According to T-Mobile, the hackers acquired 15 million records, including new applications for credit checks and device financing from Sept. 1, 2013 through Sept. 16, 2015. The stolen records include personal details such as names, addresses, dates of birth, Social Security numbers and driver’s license identification numbers.

“The information that was exposed could lead to an increased risk of identity theft,” Experian stated in an FAQ. “Although we have no evidence suggesting your personal information has been misused, we take our obligation to help you protect your information very seriously, and deeply regret that this has happened.”

Experian said that it discovered the data theft from one of its servers on Sept. 15. The computer stored information for about 15 million people who applied for service with T-Mobile in the last two years.

Experian’s web of electronic connections to companies of all sizes, including T-Mobile, makes it particularly attractive to hackers. Experian said that defending its customers against cyber attacks has been a major focus of the company in recent years. The company is taking immediate action to secure the breached server and is also going forward with a comprehensive investigation. Experian will also formally notify U.S. and international law enforcement. Experian added that the breach luckily did not affect its vast consumer credit database.

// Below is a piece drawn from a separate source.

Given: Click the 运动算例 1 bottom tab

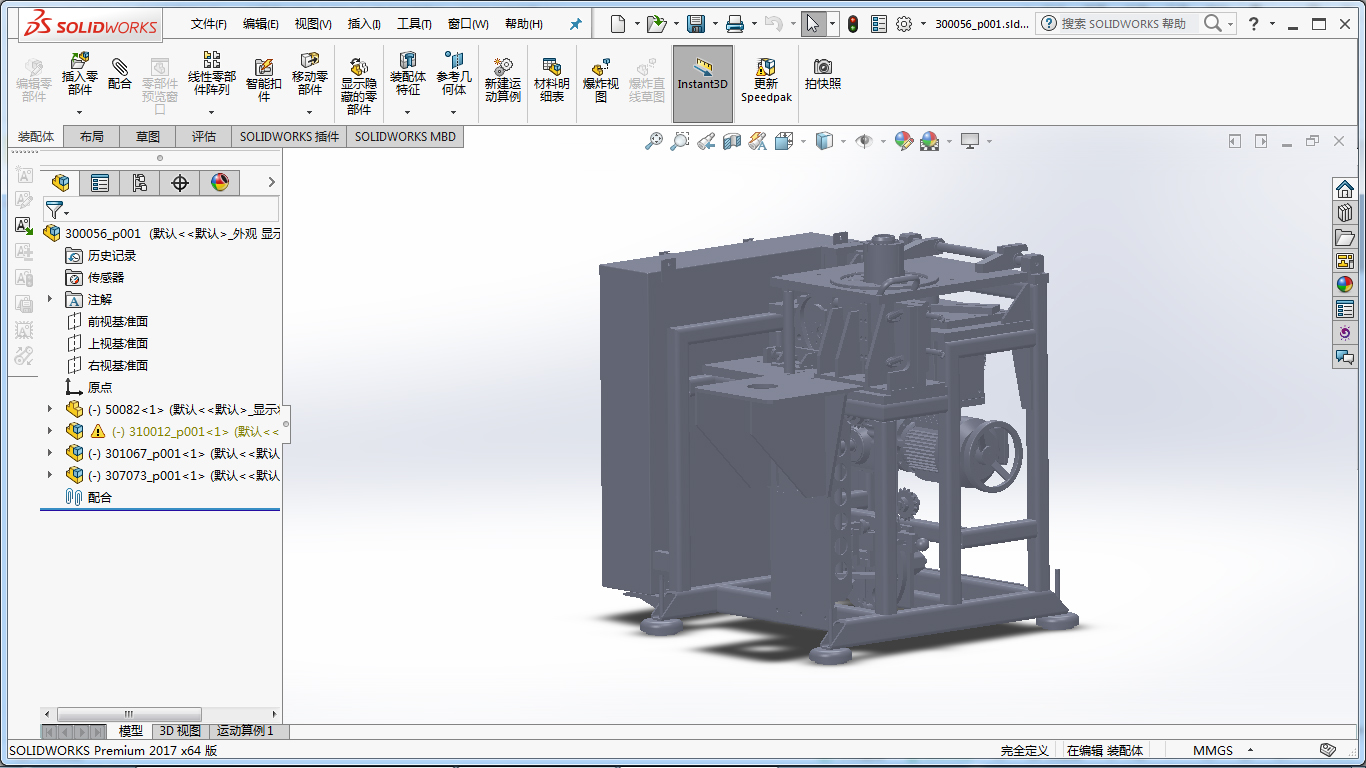Looking at the screenshot, I should pos(245,731).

Experian has planned to notify effected customers and, as compensation, will offer two years of free credit monitoring and identity resolution services. However, many customers said that they did not want additional credit protection from a company that had been breached.

“We take privacy very seriously and we understand that this news is both stressful and frustrating,” Craig Boundy, chief executive officer of Experian North America, said in a press release.

This is the second major breach linked to Experian. The first was an attack on the company in 2012 that exposed the Social Security numbers of 200 million Americans and prompted an investigation by at least four states.

Experian is not alone. Cyberattacks on large companies, such as Sony, Staples, Target and Home Depot, have become increasingly prevalent in the U.S. in the last couple of years. Carphone Warehouse in the United Kingdom revealed last August that personal details of up to 2.4 million customers may have been stolen. This information can be used by the hackers for the purposes of identity theft and other types of fraud.

Ron Arden, the vice president of Fasoo, a data and software security company, said that this hack should be viewed as a wake-up call for any business that provides third parties with access to sensitive customer data. He believes that T-Mobile should be responsible for protecting all sensitive data within its supply chain.

“Unless they did a security audit on those partners and are satisfied they will maintain sensitive data in a safe way, they are vulnerable,” Arden told eSecurityPlanet. “The service provider should apply strong encryption to the data that is controlled through persistent, dynamic security policies that can restrict its use to only authorized people.”